Call me a “nerd”, if you will, but I go nowhere without a book by my side. A trip to a bookstore has never been a short affair, and my backpack has never been light. The boundless, immeasurable world of fiction has given me the tools to understand the importance of culture and knowledge, risk taking, walking me through harsh decisions and never failing to provide me with a plethora of role models. Because I read, I am avidly interested in general knowledge, conversation can be as engaging to me whether i’m discussing Jean Paul Sarte or the weather. I have no doubt that I am who I am because I read.
However, Books can only work their magic where they are welcome, and they cease to be allowed into the lives of millions of girls. Currently, there are over 65 million girls out of school, and women make up more than 2/3 of the world’s illiterate population. Social norms and economic situations make it so that a family with limited resources is more likely to send their sons to school than their daughters. Today 33 million fewer girls attend primary school than boys. Moreover, girls choosing to attend school in precarious situations are more likely to face discrimination and violence in the classrooms. A girl’s education doesn’t only teach her to read: according to UNESCO, educated women are less likely to die at childbirth, less likely to have children at an early age and will narrow pay gaps between men and women. If a country enrolled just 10% more of their girls in school, their GDP would increase by 3%. These girls not only deserve their right to education because of what they will learn, but also because it will save their lives and improve their countries’ economic condition. It’s a win-win situation for all.
Nonetheless, the impact of reading and education extended’s its claws into the lives of girl’s like me, who do in fact have the privilege of education. The problem which reading battles in this case, has nothing to do with illiteracy: its a case of representation and role-modeling.
There comes a day in which every little girl opens her history or science book in school to find only a handful of female names written on it. Marie Curie, Joan D’arc, Hellen Keller, Rosa Parks, Michelle Obama; all worthy of the mention, yet nonetheless an amount so minute when compared to the bounty of male role models available. Historically speaking, women are really seen to take on the roles of leaders, explorers, writers, inventors, entrepreneurs and scientists. It is not our job to judge history by the standards of our own time, or to condemn men nowadays for this disaster in female representation, but the fact is still there:
Young girls are exposed to fewer empowering role models (especially in STEM subjects) than boys are.

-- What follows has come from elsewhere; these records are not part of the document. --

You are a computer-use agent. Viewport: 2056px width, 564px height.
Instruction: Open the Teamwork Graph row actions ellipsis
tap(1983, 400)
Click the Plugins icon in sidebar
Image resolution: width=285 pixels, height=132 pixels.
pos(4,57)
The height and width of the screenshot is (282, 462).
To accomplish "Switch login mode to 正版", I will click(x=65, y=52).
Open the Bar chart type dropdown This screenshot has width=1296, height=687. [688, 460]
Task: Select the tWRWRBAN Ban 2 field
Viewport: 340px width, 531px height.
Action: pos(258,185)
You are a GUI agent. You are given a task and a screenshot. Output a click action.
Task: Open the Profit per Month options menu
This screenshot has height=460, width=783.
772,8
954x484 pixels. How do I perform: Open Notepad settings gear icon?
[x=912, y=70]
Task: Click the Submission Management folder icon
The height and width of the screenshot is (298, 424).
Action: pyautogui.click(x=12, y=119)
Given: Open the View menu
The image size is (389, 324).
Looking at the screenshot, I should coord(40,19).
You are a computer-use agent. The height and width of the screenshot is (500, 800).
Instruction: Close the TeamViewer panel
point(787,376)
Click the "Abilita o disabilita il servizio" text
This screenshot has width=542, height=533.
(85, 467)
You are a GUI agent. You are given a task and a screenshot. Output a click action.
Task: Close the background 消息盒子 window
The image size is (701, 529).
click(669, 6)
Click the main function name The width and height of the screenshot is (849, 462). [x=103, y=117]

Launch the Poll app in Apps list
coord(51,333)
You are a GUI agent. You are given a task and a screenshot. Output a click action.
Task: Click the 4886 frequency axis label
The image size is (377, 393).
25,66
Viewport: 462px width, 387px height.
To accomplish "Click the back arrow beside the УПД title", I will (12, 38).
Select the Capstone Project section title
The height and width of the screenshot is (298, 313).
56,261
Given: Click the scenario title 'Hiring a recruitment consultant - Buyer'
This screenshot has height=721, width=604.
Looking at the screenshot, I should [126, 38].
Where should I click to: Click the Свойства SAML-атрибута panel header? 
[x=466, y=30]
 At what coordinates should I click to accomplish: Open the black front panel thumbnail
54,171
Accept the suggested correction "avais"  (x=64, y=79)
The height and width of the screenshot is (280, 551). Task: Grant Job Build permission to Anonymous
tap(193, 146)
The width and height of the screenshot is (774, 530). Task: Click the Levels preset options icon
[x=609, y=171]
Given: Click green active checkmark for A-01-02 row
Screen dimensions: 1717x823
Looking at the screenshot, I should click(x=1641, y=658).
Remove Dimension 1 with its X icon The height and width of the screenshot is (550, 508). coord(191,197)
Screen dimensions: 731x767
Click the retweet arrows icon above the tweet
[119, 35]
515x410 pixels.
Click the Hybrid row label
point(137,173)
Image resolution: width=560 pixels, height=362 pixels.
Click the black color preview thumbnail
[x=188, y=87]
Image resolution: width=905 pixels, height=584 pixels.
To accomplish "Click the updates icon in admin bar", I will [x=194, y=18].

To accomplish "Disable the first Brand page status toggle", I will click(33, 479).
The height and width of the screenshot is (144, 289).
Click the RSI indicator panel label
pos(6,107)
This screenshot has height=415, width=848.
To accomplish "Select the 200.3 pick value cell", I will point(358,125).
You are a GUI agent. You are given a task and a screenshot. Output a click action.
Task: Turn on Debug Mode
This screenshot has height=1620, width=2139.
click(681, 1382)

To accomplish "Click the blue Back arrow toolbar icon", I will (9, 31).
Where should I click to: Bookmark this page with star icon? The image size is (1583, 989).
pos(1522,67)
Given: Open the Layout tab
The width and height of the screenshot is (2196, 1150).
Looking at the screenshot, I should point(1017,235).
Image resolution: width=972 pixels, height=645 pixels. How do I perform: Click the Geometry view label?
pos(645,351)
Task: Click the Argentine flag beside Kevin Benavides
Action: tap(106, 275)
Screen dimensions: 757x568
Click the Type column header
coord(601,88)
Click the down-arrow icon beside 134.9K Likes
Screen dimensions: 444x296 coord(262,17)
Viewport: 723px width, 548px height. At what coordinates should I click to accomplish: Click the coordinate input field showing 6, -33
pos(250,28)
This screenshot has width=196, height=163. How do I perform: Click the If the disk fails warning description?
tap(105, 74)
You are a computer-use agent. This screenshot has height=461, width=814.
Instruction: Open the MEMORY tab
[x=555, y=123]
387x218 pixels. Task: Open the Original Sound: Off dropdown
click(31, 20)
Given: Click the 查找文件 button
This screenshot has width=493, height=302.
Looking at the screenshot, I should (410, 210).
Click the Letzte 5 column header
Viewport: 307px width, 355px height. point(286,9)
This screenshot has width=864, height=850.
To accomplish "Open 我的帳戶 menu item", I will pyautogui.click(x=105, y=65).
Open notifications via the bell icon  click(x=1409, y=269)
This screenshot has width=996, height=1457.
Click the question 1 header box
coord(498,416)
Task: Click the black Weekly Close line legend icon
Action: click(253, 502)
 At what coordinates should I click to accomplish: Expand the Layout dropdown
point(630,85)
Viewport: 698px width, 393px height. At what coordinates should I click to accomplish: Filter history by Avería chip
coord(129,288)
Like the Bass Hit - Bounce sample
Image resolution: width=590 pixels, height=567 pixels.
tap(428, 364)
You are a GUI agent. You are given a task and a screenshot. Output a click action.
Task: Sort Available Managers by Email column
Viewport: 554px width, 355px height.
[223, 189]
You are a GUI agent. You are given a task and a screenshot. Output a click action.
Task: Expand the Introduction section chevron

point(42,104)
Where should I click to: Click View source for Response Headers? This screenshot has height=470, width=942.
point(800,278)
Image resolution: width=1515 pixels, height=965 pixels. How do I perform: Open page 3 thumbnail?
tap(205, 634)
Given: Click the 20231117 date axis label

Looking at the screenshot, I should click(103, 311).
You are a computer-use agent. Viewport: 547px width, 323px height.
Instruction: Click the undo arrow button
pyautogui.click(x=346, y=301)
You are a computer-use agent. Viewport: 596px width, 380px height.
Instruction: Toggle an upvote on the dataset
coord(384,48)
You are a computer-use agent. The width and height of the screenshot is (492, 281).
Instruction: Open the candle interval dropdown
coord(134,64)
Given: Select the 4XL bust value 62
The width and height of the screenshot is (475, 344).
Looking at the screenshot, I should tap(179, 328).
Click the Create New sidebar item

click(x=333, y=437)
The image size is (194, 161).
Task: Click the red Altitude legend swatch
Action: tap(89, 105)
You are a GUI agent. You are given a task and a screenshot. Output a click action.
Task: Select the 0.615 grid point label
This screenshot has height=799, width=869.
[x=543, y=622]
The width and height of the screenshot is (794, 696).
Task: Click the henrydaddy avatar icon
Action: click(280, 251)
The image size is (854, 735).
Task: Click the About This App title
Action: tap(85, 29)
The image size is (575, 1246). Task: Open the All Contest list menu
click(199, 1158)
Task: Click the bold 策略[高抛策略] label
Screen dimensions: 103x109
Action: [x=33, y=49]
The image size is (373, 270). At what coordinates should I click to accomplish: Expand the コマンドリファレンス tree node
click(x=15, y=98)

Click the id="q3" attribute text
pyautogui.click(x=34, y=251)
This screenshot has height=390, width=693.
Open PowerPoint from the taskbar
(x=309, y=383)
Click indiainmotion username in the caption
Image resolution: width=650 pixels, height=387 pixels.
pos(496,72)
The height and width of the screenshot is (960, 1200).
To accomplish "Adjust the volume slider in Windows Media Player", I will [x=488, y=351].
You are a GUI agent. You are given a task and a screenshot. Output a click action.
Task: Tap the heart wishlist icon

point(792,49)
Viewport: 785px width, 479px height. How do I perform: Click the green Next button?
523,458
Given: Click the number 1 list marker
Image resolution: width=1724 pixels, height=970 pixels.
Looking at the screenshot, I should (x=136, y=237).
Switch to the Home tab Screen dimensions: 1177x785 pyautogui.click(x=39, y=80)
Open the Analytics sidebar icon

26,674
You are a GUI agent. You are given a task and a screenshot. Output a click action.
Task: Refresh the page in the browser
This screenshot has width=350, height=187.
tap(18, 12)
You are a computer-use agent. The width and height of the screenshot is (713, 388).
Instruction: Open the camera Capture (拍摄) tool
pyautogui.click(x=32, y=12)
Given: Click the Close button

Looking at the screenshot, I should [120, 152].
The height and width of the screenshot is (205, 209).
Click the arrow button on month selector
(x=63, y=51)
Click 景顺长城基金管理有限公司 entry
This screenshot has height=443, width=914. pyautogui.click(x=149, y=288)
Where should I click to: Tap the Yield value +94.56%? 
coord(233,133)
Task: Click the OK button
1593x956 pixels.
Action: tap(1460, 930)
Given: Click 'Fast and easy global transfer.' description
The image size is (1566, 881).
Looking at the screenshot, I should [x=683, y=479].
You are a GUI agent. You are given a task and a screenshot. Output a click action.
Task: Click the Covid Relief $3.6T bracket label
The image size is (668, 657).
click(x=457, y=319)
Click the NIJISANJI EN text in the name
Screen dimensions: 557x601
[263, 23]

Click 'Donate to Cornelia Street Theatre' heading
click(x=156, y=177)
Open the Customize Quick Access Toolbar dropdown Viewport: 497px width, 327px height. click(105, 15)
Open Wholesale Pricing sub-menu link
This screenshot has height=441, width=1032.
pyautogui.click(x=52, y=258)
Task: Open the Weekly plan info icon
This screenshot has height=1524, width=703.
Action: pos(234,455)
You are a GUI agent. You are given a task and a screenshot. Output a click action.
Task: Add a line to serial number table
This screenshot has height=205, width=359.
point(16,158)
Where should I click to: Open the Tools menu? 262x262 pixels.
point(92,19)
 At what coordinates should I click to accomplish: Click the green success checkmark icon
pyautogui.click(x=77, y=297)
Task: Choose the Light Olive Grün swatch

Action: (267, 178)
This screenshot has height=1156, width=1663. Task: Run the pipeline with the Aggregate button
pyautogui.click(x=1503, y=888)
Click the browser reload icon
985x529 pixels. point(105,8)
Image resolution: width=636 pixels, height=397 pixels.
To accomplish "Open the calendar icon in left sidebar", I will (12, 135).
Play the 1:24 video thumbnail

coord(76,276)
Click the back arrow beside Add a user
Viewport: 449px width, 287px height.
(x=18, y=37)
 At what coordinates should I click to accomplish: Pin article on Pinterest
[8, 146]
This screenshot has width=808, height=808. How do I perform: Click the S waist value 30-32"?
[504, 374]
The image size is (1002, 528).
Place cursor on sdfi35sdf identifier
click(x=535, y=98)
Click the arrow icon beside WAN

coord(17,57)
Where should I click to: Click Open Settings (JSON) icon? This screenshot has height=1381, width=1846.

This is where books pitch in. Literature is the biggest outlet for empowering female role models out there, and with the rise of teenage dystopian literature, even more so. We have Daenerys Targaryen, Matilda, Hestern Pryne, Violet Beaudelaire, Annabeth Chase, among the thousands, each one a feminine heroine of her own kind. As a book-obsessed child these girls became my idols, my inspiration and role models when the real world gave me very few girls to look up to. I strived (and still do) to be as smart and thoughtful as Hermione, as brave as Jo March, as curious and adventure seeking as Nancy Drew.
What I never knew, however, was the all-powerful force and impact these role models were having into my own formation as a woman.
I wanted to become the kind of girl I read books about, and through this, I was unconsciously tearing down gender barriers put forth to me.
Through their representation in literature, girls can grow up without a doubt of their potential and capacity to take on roles of leadership, discovery and impact in the modern world. She is empowered to create her story (pun on “history”). There is no obstacle Tris prior or Katniss Everdeen face that they cannot push through, and whilst this isn’t necessarily a mirror of reality (you can’t always get what you want), their successes become little girl’s hopes. A girl will only believe she can be whatever she desires when she experiences that she can indeed be a leader, explorer, inventor, entrepreneur or scientist, a fact that ceases to be stressed through the underrepresentation of girls in history and science text books. Without books, her role models are almost limited to Barbies and Celebrities (nothing against it, but hey, options are limited). And whilst the impact on boys who read is defnitiely extensive, they also have incredible literature role models inspiring both boys and girls, literature is the only are of knowledge in which girls are not underrepresented to an extensive degree.
The impact of literacy in and books in the lives of women, of all women is therefore evident, as literacy is an outlet for economic growth and political empowerment, but also a door for outstanding role models. Don’t forget:
If you give her a book, you will empower her story.